The Associated Chinese Chambers of Commerce and Industry of Malaysia (ACCCIM) welcomes Minister of Human Resources, YB Datuk Seri Saravanan Murugan’s remarks that the Ministry of Human Resources is drawing up the Standard Operating Procedures (SOP), including identify a 2,000 persons capacity COVID-19 isolation center nears the Kuala Lumpur International Airport (KLIA) to facilitate the bringing in of foreign workers. This is in tandem with the Cabinet’s earlier decision to grant a special approval for bringing in 32,000 foreign workers to ease the situation of workers shortage in the plantation sector.

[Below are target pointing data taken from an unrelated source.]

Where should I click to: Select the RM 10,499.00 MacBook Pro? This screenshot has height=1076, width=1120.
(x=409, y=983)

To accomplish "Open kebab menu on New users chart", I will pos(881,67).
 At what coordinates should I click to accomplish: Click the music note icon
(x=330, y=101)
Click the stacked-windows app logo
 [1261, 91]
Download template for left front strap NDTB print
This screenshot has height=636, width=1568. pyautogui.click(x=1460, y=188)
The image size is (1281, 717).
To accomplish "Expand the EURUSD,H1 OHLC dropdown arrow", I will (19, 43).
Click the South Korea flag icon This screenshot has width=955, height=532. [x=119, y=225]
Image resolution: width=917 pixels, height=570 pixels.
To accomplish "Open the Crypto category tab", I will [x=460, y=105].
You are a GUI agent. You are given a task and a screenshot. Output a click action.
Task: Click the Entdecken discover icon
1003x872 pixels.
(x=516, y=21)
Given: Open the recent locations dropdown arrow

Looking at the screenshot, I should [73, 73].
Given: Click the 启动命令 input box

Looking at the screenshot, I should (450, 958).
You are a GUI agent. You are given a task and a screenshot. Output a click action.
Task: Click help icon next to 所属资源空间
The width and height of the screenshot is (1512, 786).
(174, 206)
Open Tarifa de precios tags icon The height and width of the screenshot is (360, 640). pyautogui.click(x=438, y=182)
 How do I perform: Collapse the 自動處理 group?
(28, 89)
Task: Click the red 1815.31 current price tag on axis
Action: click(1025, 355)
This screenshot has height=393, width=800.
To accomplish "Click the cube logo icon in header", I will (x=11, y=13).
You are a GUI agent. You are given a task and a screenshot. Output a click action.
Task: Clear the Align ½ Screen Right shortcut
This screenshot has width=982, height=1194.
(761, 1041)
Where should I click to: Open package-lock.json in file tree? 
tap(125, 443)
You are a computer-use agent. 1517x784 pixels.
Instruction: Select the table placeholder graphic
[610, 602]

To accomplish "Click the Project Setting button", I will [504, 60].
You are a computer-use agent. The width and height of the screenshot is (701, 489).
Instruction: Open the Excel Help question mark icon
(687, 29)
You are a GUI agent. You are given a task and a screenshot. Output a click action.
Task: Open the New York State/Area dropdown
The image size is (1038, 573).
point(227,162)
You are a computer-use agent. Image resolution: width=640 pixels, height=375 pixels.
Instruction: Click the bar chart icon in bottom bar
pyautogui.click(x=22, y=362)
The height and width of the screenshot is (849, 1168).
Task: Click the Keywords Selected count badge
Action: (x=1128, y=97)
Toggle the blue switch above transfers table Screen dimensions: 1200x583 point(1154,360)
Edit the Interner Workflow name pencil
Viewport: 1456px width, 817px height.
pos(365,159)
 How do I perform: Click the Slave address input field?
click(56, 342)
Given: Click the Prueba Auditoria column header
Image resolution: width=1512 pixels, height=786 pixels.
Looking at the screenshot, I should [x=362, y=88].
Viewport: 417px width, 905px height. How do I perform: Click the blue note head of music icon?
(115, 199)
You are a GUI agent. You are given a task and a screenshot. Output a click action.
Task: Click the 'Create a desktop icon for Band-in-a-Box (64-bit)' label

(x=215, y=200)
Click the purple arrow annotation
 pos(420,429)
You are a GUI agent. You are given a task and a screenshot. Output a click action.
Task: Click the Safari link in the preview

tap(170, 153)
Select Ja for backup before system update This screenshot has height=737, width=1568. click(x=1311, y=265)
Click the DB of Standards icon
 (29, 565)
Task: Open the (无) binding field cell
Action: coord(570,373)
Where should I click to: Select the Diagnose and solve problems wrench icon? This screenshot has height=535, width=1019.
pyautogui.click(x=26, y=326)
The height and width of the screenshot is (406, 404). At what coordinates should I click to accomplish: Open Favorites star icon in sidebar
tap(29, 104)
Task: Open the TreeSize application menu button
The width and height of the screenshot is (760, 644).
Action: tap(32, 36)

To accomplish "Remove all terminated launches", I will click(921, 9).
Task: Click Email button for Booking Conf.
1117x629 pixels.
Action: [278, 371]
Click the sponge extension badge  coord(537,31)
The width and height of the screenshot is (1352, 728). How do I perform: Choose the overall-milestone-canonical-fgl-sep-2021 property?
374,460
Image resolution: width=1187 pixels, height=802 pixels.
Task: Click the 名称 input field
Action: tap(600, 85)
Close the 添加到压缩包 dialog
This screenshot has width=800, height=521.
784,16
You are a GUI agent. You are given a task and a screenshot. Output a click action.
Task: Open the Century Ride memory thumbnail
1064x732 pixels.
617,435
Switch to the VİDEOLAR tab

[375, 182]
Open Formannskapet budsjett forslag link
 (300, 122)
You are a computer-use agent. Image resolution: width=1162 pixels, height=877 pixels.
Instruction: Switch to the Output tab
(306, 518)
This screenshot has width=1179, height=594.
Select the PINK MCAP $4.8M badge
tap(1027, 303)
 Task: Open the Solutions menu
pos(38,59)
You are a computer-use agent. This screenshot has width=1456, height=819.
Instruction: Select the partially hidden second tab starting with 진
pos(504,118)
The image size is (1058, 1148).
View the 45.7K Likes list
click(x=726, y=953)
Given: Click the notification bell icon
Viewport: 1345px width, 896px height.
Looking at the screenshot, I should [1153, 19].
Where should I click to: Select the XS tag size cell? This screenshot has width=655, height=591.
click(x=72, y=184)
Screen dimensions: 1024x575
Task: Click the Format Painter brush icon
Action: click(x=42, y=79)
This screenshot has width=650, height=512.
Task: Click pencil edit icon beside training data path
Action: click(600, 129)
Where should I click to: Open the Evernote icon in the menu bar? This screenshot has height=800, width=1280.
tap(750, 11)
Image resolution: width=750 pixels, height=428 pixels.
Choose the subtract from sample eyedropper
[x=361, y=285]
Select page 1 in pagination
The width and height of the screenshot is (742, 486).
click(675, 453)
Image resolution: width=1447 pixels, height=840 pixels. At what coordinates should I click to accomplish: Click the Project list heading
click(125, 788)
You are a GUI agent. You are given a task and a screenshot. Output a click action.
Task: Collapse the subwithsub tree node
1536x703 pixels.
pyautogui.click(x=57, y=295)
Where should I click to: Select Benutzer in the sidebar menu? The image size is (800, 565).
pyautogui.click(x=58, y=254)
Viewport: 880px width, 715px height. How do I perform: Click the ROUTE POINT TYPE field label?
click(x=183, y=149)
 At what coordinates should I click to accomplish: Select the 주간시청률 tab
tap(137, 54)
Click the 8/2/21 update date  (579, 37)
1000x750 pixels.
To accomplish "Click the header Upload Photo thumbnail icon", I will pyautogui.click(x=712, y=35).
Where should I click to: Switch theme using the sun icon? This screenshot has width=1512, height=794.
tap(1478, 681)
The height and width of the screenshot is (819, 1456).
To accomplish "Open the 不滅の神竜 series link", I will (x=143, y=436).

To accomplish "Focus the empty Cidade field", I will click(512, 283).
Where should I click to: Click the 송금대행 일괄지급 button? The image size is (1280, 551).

This measure will provide a relief to the plantation sector, including palm oil industry, which had suffered financial and revenue losses as the shortages of workers have restrained peak harvesting season.
President of ACCCIM, Dato’ Low Kian Chuan hopes that the Government can consider to implement a similar arrangement to help ease the shortages of workers in the manufacturing and construction sectors, subject to the necessary compliance of SOP to ensure that the brought in workers are not exposed to the COVID-19.
Dato’ Low said that we have conveyed our concerns about the workers shortages in our recent engagement with YB Minister of Home Affairs and Minister of Human Resources. We are worried that the industries would miss out on the ride of a stronger revival in demand if the shortages of foreign manpower persist.
Malaysia needs a holistic approach to handle and regulate the recruitment process under a transparent end-to-end system to apply and approve the application of foreign workers. In the medium-term, the chamber supports the Government’s calls for reducing over-dependency on foreign workers, especially the low-skilled as our country moves towards a high-income nation with the industries adopting technology and automation. The weaning off from foreign workers must not be abruptly and carried out in a gradual manner within a stipulated timeline to ease disruptions to businesses.
ACCCIM believes that industries and businesses are committed to work together with the authorities to design a sustainable migrant workers recruitment system based on good labor practices covering minimum standards of housing and amenities as well as fair treatment as stipulated under the Employees’ Minimum Standards of Housing, Accommodations and Amenities Act 1990 (Act 446).
We also welcome the Government’s pledge to take steps to eliminate forced labor after the country was downgraded by the US to the worst level (Tier 3) for failing to meet minimal standards for the elimination of trafficking and was not making significant efforts to do. Failure to improve the rating would put our country’s image and Malaysian companies’ reputation at risk.